"Which shows you what gentlemen we are over there. Take care, old son, and sleep well." Dillon switched off, and turned to Miller. "You heard all that, so there we are."
Miller glanced at his watch. "Two hours to go. I'll try to get some sleep." He closed his eyes and turned his head against the pillow behind him, reaching to switch off the light.
Dillon simply sat there, staring into the shadows, the verse from the prayer card repeating endlessly in his brain, remembering a nineteen-year-old actor who had walked out of the Royal Academy of Dramatic Art to accept an offer to work with the National Theatre, and the night when the local priest in Kilburn called to break the news to him that his father, on a visit to Belfast, had been caught in a firefight between PIRA activists and British troops and killed.
"A casualty of war, Sean," Father James Murphy of the Holy Name church had said. "You must say your prayers, not only the Hail Mary, but this special one on the prayer card I give you now. It is a comfort for all victims of a great cause. 'Holy Mary, Mother of God, pray for us sinners, now and at the hour of our death, we who are ourselves alone.' "
He tried closing his eyes, but it still went around and around in his brain, and he opened them again, filled with despair, just as he had felt it that day, desolation turning into rage, a need for revenge that had taken the nineteen-year-old on a violent path which had shaped his whole life, a path from which there could be no turning back. Yet, as always, he was saved by that dark streak of gallows humor in him.

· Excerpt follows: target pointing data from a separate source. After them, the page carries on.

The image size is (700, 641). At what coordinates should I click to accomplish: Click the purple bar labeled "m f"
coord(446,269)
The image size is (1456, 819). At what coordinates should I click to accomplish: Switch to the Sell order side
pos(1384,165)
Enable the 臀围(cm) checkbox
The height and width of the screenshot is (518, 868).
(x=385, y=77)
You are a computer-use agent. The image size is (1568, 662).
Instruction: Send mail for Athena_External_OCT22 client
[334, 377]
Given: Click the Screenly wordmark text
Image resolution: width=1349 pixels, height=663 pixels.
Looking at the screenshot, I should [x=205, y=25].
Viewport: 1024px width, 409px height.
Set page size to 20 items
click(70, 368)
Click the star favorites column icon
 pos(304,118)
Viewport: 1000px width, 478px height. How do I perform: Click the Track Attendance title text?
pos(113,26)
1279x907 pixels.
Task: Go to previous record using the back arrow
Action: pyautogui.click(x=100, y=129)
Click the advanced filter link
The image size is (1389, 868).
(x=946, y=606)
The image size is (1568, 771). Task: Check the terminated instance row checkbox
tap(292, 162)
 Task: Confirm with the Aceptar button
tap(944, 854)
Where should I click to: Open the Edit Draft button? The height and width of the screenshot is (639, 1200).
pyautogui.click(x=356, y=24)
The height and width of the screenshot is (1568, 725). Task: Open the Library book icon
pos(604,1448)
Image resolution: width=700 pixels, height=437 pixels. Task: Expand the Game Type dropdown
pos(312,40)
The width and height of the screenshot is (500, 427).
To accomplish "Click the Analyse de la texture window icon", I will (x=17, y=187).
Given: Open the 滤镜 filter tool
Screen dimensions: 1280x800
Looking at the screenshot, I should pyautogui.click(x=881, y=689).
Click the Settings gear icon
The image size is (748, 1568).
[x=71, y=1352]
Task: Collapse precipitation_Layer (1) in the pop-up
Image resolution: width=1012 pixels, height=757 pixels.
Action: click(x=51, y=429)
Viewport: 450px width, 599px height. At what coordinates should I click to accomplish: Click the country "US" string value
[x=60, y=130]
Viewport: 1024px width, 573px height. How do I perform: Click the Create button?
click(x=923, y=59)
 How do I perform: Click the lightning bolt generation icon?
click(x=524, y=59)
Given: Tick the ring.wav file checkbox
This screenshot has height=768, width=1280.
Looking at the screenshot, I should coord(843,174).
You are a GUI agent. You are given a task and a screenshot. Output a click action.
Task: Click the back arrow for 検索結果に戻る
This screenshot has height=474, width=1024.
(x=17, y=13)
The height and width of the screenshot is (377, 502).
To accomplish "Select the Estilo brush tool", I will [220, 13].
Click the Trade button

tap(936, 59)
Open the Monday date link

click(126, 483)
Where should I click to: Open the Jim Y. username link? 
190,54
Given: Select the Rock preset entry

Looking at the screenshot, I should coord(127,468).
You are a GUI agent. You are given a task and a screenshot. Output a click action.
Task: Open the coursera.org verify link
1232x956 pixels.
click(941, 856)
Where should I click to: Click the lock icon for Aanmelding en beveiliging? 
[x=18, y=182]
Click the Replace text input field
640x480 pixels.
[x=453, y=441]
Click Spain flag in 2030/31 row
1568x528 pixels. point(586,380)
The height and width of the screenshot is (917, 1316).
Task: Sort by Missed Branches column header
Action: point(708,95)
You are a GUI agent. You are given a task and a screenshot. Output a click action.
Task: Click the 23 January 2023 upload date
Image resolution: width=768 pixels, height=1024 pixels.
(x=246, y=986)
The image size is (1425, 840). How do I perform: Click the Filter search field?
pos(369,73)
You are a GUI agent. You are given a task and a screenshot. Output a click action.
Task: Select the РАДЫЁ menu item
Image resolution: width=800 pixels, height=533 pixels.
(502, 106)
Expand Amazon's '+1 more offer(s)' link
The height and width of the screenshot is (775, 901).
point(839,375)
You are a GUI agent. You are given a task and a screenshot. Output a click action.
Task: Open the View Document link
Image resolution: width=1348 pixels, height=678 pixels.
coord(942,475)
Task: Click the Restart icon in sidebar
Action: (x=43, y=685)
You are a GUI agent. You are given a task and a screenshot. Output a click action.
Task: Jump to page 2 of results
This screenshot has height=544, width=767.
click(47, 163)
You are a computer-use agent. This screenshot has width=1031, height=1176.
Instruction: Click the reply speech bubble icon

"Jesus, Sean," he told himself softly. "What are you going to do, cut your throat? Well, you don't have a razor, so let's have a drink on it."
They landed at Farley just past six in the morning, bad winter weather, gray and rainy. Miller and Dillon went their separate ways, for Miller had a Mercedes provided by the Cabinet Office, his driver, Arthur Fox, waiting. Tony Doyle had driven down from Holland Park, under Roper's orders, in Dillon's own Mini Cooper.